Creating, requesting, approving, installing Certificates on IIS Core

One way:

  1. Open Certificates Snap-in from Remote Management computer.
  2. Connect to remote computers Machine store (Core-IIS).
  3. Right click the Personal Store object (folder) -> All tasks -> Advanced Operations -> Create Custom Request…
  4. Pick Enrollment Policy (Custom Request for 3rd Party CAs) I have internal CA, So I picked AD Enrollment Policy.
  5. Template – Web Server | PKCS #10
  6. Click Details to expand the AD EP – Web Server template properties (Make sure you enter a common name of the host name of the server, and SAN names for any sites you plan to use this certificate for)
  7. Save the Request file.
  8. Navigate to your CA sign the certificate. (In my case I have web enrollment, so I simply navigated to my CA web page and picked custom request, then opened the request file in notepad and copied the request contents into the text box of the web request, after issued, saved a copy in Base64 format) OR Open the CA snap-in, Right click the CA -> All tasks -> Submit a new Request, Save the issued cert file.
  9. Right click the Personal store on the remote Certificates Snap-in again, select All Tasks -> Import.
  10. Your Certificate is ready for use on the Website binding section of IIS.

Second way:

  1. Creating an INF file to set the certificate properties[Version]
    Signature=”$Windows NT$”
    [NewRequest]
    Subject = “CN=SERVER.CONTOSO.COM” 

    Exportable = FALSE                  ; Private key is not exportable
    KeyLength = 2048                    ; Common key sizes: 512, 1024, 2048, 4096, 8192, 16384
    KeySpec = 1                         ; AT_KEYEXCHANGE
    KeyUsage = 0xA0                     ; Digital Signature, Key Encipherment
    MachineKeySet = True                ; The key belongs to the local computer account
    ProviderName = “Microsoft RSA SChannel Cryptographic Provider”
    ProviderType = 12
    SMIME = FALSE
    RequestType = CMC
    ; At least certreq.exe shipping with Windows Vista/Server 2008 is required to interpret the [Strings] and [Extensions] sections below[Strings]
    szOID_SUBJECT_ALT_NAME2 = “2.5.29.17”
    szOID_ENHANCED_KEY_USAGE = “2.5.29.37”
    szOID_PKIX_KP_SERVER_AUTH = “1.3.6.1.5.5.7.3.1”
    szOID_PKIX_KP_CLIENT_AUTH = “1.3.6.1.5.5.7.3.2”
    [Extensions]
    %szOID_SUBJECT_ALT_NAME2% = “{text}dns=computer1.contoso.com&dns=computer2.contoso.com
    %szOID_ENHANCED_KEY_USAGE% = “{text}%szOID_PKIX_KP_SERVER_AUTH%,%szOID_PKIX_KP_CLIENT_AUTH%”

    [RequestAttributes]
    CertificateTemplate= WebServer

  2. Compiling the INF file into a REQ fileThe following command-line command will generate key material and turn the INF file into a certificate request.
    certreq –new ssl.inf ssl.req

    Once the certificate request was created you can verify the request with the following command:

    certutil ssl.req
  3.  Submitting the REQ file to the CA: if the CA is reachable via RPC over the network, use the following command to submit the certificate request to the CA:
    certreq –submit ssl.req

    You will get a selection dialog to select the CA from. If the CA is configured to issue certificates based on the template settings, the CA may issue the certificate immediately.If RPC traffic is not allowed between the computer where the certificate request was created and the CA, transfer the certificate request to the CA and perform the above command locally at the CA.

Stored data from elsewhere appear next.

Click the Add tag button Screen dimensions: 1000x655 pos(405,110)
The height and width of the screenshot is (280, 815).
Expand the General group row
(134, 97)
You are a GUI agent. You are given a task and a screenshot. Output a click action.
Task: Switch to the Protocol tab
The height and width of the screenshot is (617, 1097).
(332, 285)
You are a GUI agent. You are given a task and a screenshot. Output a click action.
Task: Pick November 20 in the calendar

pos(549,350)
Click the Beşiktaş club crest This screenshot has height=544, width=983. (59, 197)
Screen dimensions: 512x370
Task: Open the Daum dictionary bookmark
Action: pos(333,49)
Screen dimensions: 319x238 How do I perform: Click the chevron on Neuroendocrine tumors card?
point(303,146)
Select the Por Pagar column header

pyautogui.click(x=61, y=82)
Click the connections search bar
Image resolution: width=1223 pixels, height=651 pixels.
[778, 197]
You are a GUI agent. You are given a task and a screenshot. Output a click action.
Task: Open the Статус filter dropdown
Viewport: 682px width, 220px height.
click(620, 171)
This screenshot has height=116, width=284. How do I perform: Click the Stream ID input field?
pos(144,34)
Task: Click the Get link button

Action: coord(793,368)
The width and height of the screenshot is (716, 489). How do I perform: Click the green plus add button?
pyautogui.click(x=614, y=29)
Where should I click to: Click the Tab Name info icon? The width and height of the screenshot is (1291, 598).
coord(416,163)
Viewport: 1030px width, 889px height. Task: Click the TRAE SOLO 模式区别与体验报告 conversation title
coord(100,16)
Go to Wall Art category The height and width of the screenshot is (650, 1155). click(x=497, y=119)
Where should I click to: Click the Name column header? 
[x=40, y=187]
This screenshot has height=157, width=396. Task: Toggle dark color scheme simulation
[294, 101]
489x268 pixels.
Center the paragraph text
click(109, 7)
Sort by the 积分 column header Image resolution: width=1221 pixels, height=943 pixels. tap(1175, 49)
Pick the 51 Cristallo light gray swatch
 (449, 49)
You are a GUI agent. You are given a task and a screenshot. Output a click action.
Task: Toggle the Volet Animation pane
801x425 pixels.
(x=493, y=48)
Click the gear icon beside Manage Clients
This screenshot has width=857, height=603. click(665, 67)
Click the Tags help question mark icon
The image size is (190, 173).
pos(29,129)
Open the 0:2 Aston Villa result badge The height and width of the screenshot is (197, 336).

    If the certificate template name was not specified in the certificate request above, you can specify it as part of the submission command:

    certreq -attrib "CertificateTemplate:webserver" –submit ssl.req
  4. Installing the certificate at the IIS or ISA computer: Once the certificate was issued and is available as a file on the target computer, use the following command to install it.
    certreq –accept ssl.cer

    The installation actually puts the certificate into the computer’s personal store, links it with the key material created in step #1 and builds the certificate property. The certificate property stores information such as the friendly name which is not part of a certificate.After performing steps 1 to 4 the certificate will show up in the IIS or ISA management interface and can be bound to a web site or a SSL listener.